SUMMARY
The study sought to identify factors involved in the emergence, prevention and elimination of severe acute respiratory syndrome (SARS) in Hong Kong during 11 March to 22 May 2003. A structured multiphase regression analysis was used to estimate the potential effects of weather, time and interaction effect of hospital infection. In days with a lower air temperature during the epidemic, the risk of increased daily incidence of SARS was 18·18-fold (95% confidence interval 5·6–58·8) higher than in days with a higher temperature. The total daily new cases might naturally decrease by an average of 2·8 patients for every 10 days during the epidemic. The multiplicative effect of infected hospital staff with patients in an intensive care unit (ICU) and the proportion of SARS patients in ICUs might respectively increase the risk of a larger SARS epidemic in the community. The provision of protective gear in hospitals was also a very important factor for the prevention of SARS infection. SARS transmission appeared to be dependent on seasonal temperature changes and the multiplicative effect of hospital infection. SARS also appeared to retreat naturally over time.
INTRODUCTION
Severe acute respiratory syndrome (SARS) caused by a novel coronavirus is a recently described illness in humans [1–4]. It was named, in 2003, after the large-scale outbreaks that occurred in Mainland China, Hong Kong, Taiwan, Canada and Singapore [5–8]. In Hong Kong, the outbreak during 11 March to 22 May 2003, resulted in a total of 1755 patients with SARS and 298 deaths.

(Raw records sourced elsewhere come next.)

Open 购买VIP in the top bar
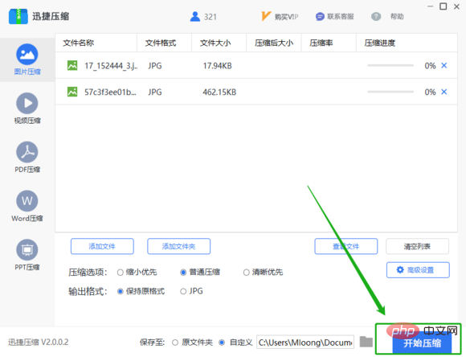 (280, 17)
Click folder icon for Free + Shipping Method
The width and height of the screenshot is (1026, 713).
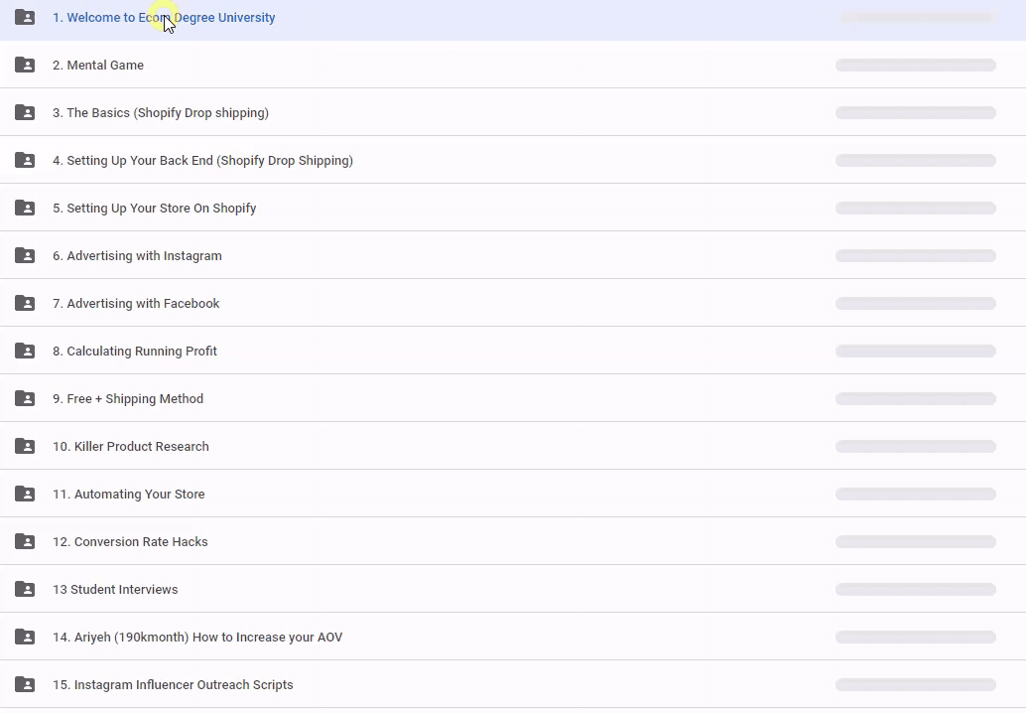point(25,399)
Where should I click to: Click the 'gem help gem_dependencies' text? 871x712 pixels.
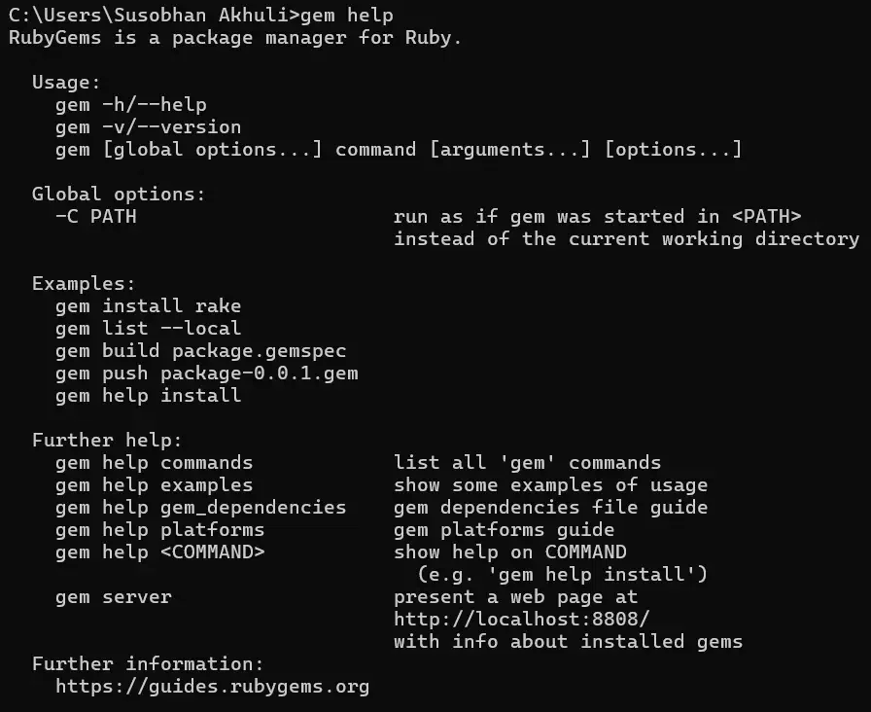pos(200,508)
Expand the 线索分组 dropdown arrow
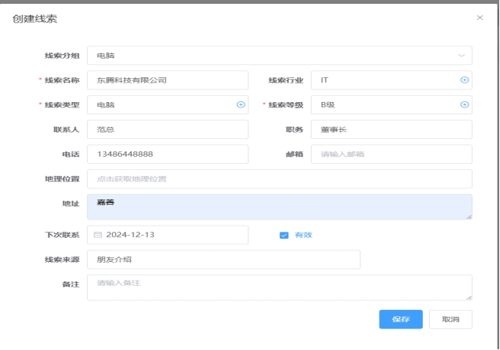Screen dimensions: 500x350 [x=462, y=56]
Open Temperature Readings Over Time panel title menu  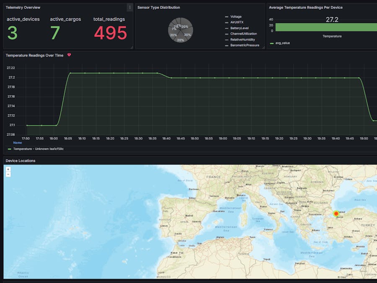tap(34, 55)
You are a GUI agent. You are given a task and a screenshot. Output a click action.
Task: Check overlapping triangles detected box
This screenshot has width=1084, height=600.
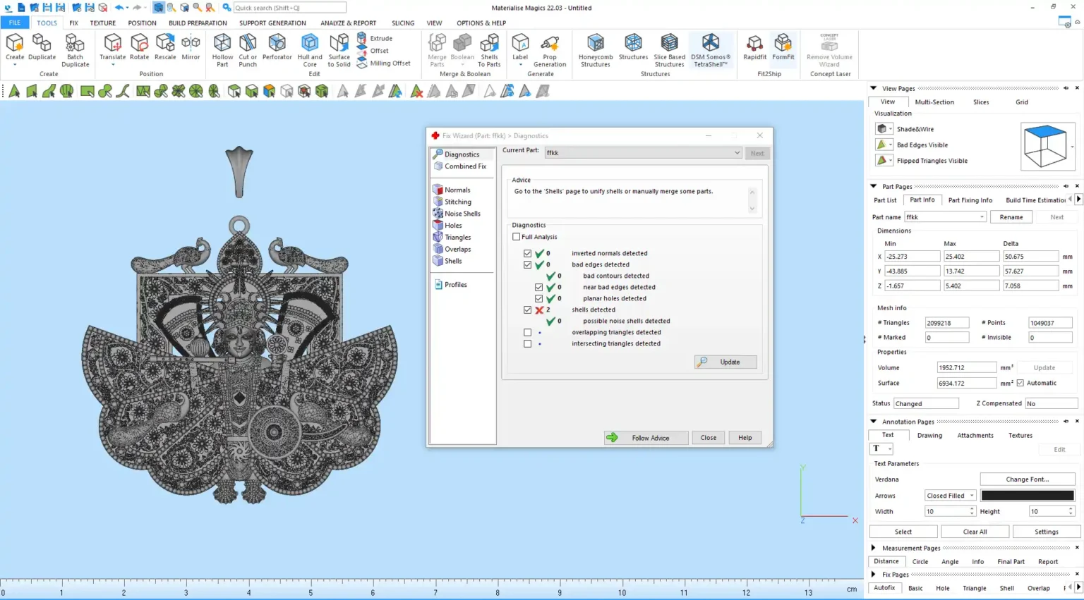pyautogui.click(x=528, y=332)
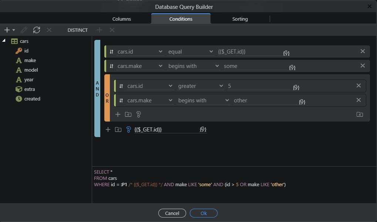Delete the OR condition group
This screenshot has height=222, width=377.
(359, 115)
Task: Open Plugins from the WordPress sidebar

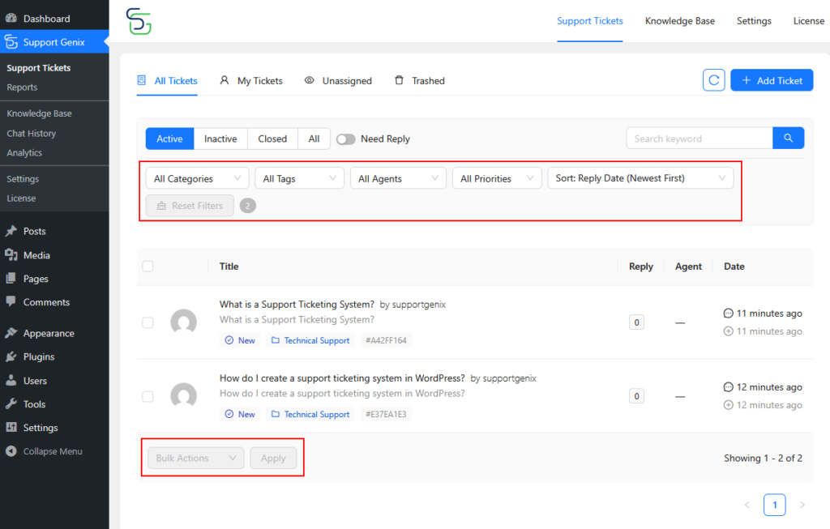Action: click(38, 356)
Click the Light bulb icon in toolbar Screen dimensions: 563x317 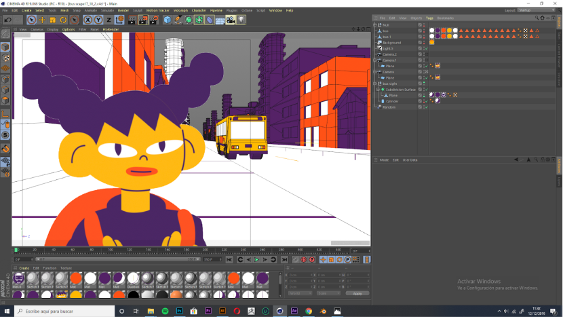[241, 20]
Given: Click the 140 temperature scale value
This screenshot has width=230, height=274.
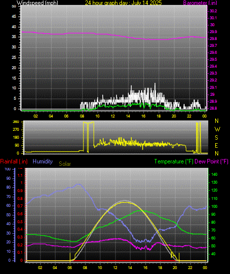Looking at the screenshot, I should (x=214, y=174).
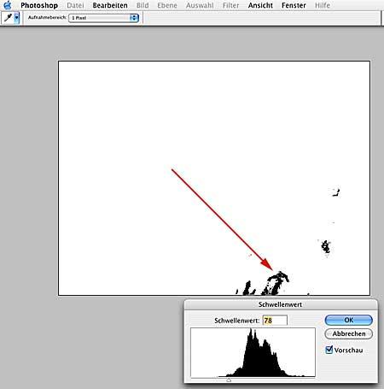Image resolution: width=384 pixels, height=389 pixels.
Task: Expand the Aufnahmebereich dropdown
Action: [x=103, y=18]
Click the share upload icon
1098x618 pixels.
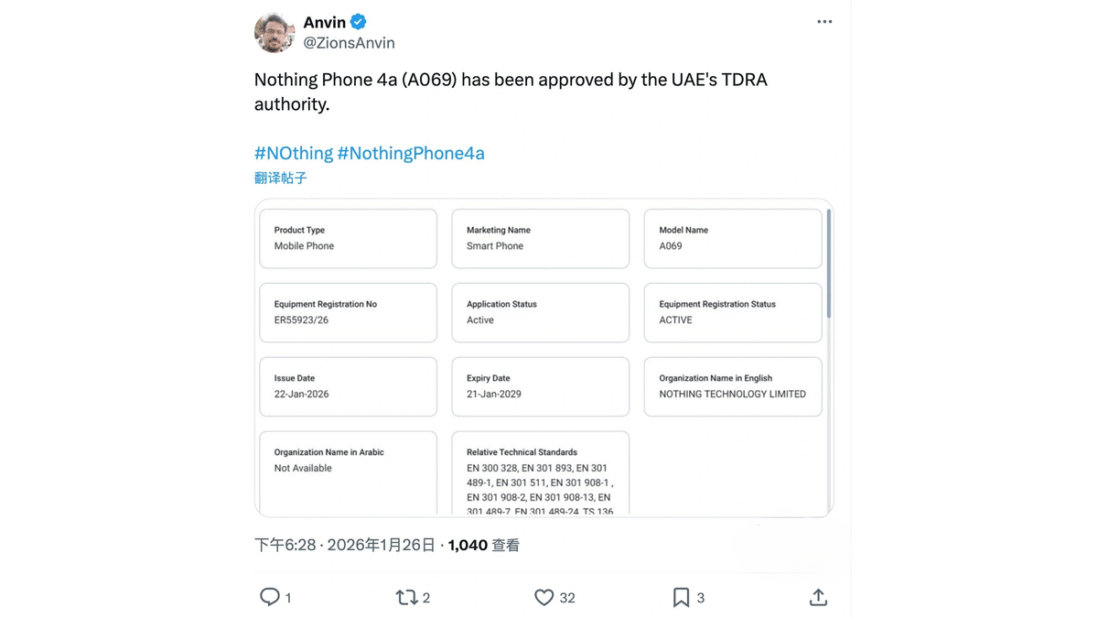(818, 597)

In order to understand the epidemic and be prepared for any future return of SARS, efforts have been made to examine the factors that influenced its spread. Effectiveness of some interventions against SARS, epidemiological determinants and gender have previously been described [9–14]. However, other factors remain to be examined for their potential effects on the emergence, prevention and elimination of SARS. In particular, there has been no study on whether and how weather and hospital infection affected the transmission of SARS. Incidentally, the SARS outbreak in Hong Kong occurred in winter (March) and gradually died out as spring came. Therefore, it may well be the case that the SARS virus might share a similar seasonal behaviour as that of the influenza virus. On the other hand, the SARS outbreak in Hong Kong started from a hospital ward. Therefore, hospital infection including the number of SARS patients under intensive care and the number of infected hospital staff may possibly be important sources of SARS transmission.

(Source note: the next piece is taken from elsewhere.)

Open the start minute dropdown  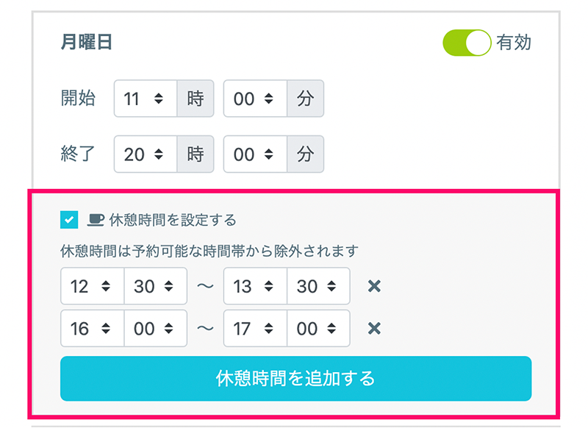(254, 99)
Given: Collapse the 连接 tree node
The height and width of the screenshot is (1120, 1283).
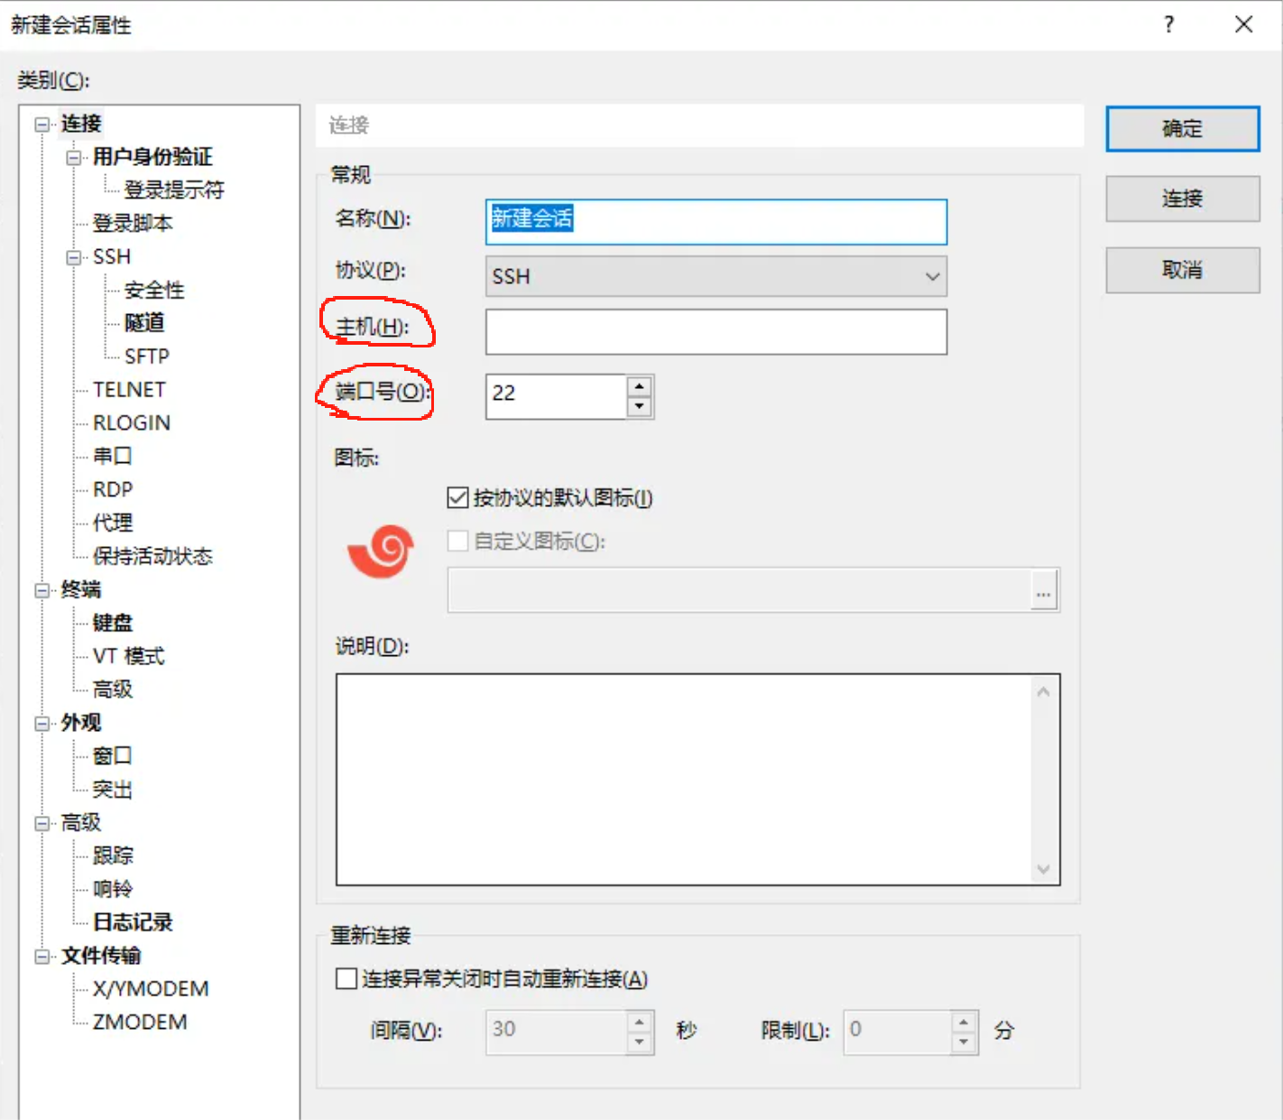Looking at the screenshot, I should coord(42,125).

By collecting the daily numbers of newly confirmed SARS patients in Hong Kong during the outbreak, this study aimed to identify potential factors involved in the emergence, prevention and elimination of SARS.
Methods
Data collection
Daily number of SARS patients
The daily number of newly confirmed SARS patients in Hong Kong during the outbreak between 11 March and 22 May, 2003 was obtained from an integrated database, coordinated by one of the authors (J.K.) from the Clinical Trials Centre at the Faculty of Medicine of The University of Hong Kong. On 23 May 2003, the SARS outbreak in Hong Kong was over, as the World Health Organization (WHO) cancelled the recommendation against unnecessary travel to Hong Kong. The diagnosis of SARS was based on clinical signs, chest X-ray, diagnostic tests in some patients and/or autopsy [10]. The daily number of newly confirmed SARS patients was also broken down into hospital staff, residents of Amoy Gardens, and the community at large excluding Amoy Gardens. Moreover, SARS figures were also obtained concerning daily hospital discharges, deaths and patients in intensive care units (ICUs).
Interventional measures
Three interventions against the SARS outbreak were considered: (1) Since 17 March 2003, a total of 13 interventions were made [10]; (2) on 30 March 2003, residents of Block E, Amoy Gardens were quarantined for 10 days [15]; and (3) since 11 April 2003, the Hong Kong Hospital Authority provided protective gear for frontline staff in hospitals.
Daily meteorological data
Daily meteorological data between 11 March and 22 May 2003 were obtained from the Hong Kong Observatory. The daily data available included mean air temperature (°C), mean atmospheric relative humidity (%), mean atmospheric pressure (hPa), and temperature difference (i.e. maximum–minimum).
Hospital infection and its multiplicative effect
These factors included: (1) the daily number of SARS patients in ICUs, (2) the proportion of SARS patients in ICUs (i.e. number of SARS patients in ICUs/cumulative number of SARS patients), and (3) the multiplicative effect of the number of SARS patients in ICUs (NICU) and the daily number of new hospital staff cases (DNHSC) of hospital infection [i.e. (NICU+1)×(DNHSC+1)].
Study design and data analyses
The study sought to identify the factors and estimate the effects of the factors involved in SARS emergence, prevention and elimination. These factors would be related to the daily incidences of SARS cases, i.e. the total number of SARS patients in Hong Kong. It was also speculated that the factors were related to the breakdown of SARS cases in hospital staff, residents of Amoy Gardens, and the community at large. The mean incubation period was reported to be 6·4 days [10]. Therefore, the daily numbers of newly infected cases (defined as the number of new infections occurring in a single day leading to manifestation of a full-blown case) were lagging behind the daily numbers of newly confirmed cases by ∼6 days.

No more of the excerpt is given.